One of the best means of participating in the graces and blessings of the Precious Blood is to offer It to the Eternal Father. “An offering,” says Father Faber, is “more than a prayer.” In prayer, we are the recipients, but when we make an offering, God vouchsafes to accept something from us. St. Mary Magdalen de Pazzi, when in ecstasy, once exclaimed: “Every time a creature offers up the Blood by which he was redeemed, he offers a gift of infinite worth, which can be equaled by no other.” God revealed the practice of making this offering to this Saintly Carmelite nun when He complained to her that so little effort is made in this world to disarm His Divine justice against sinners. Acting upon this admonition, she daily offered the Precious Blood fifty times for the living and the dead. She did this with so much fervor that God showed her on different occasions the numerous souls who had thereby been converted or delivered from Purgatory.

An offering of the Precious Blood may be made simply,  as in the following prayer:

Eternal Father, I offer Thee the most Precious Blood of Jesus Christ, in satisfaction for my sins, in supplication for the holy souls in Purgatory and for the needs of Holy Church [especially for the soul of (Name)].

We may also offer it through the efficacious intercession of Mary.
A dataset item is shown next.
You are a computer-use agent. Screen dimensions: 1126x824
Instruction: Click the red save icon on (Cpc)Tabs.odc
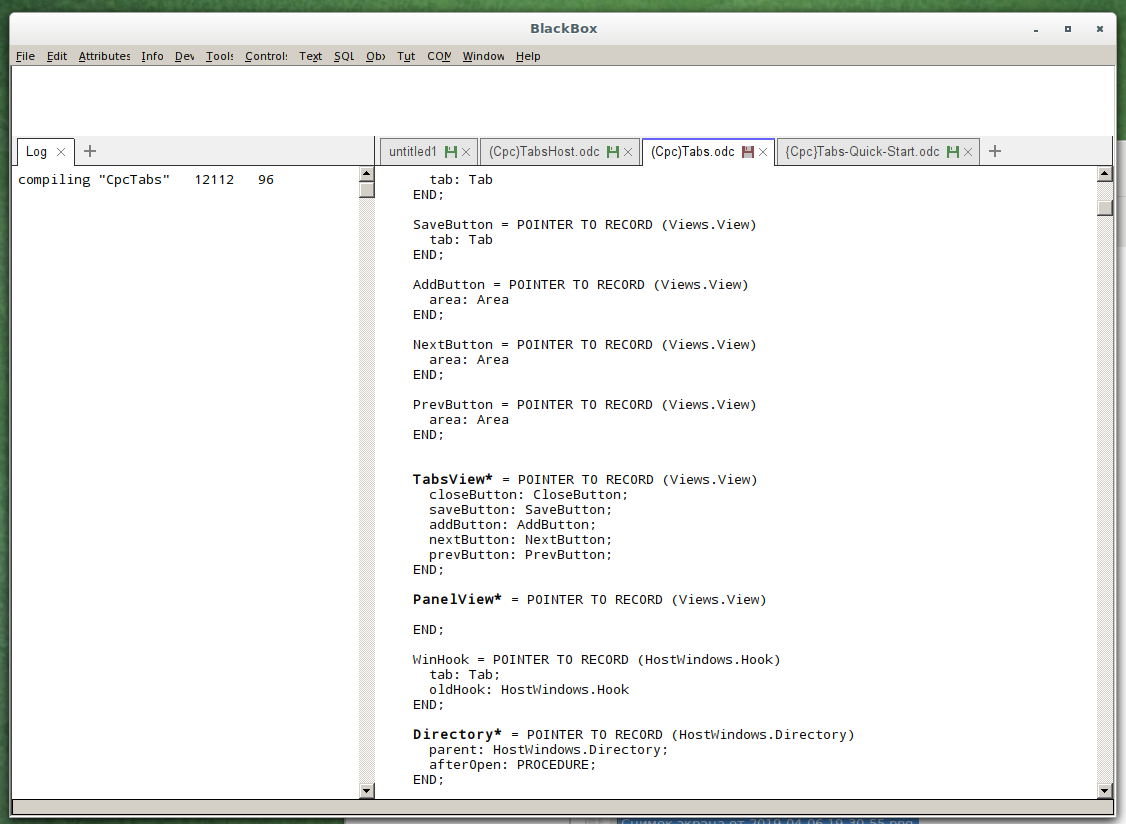(x=748, y=152)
Ven. Mother Potter offers this formula:

IMMACULATE Heart of Mary, do thou offer to the Eternal Father the Precious Blood of Our Lord Jesus Christ, for the conversion of sinners, especially [Name].

Of particular import in the devotion to this central mystery of our salvation is the Litany of the Precious Blood of Jesus, which is especially effective in spiritual warfare against the forces of Hell. It is for this reason that the Litany is an essential portion of the prayers against the power of Satan and his fallen angels offered daily by the members of the Auxilium Christianorum.

The “Blood of Christ,” as the Litany says, is truly “most worthy of all glory and honor…” As the Litany concludes, we are left with a fitting reflection on why this particular devotion is deserving of the greatest respect and should be revived and embraced by all Christians:

Almighty and eternal God, Thou hast appointed Thine only-begotten Son the Redeemer of the world and willed to be appeased by his blood. Grant, we beg of Thee, that we may worthily adore this price of our salvation and through its power be safeguarded from the evils of the present life so that we may rejoice in its fruits forever in heaven. Through the same Christ our Lord. Amen.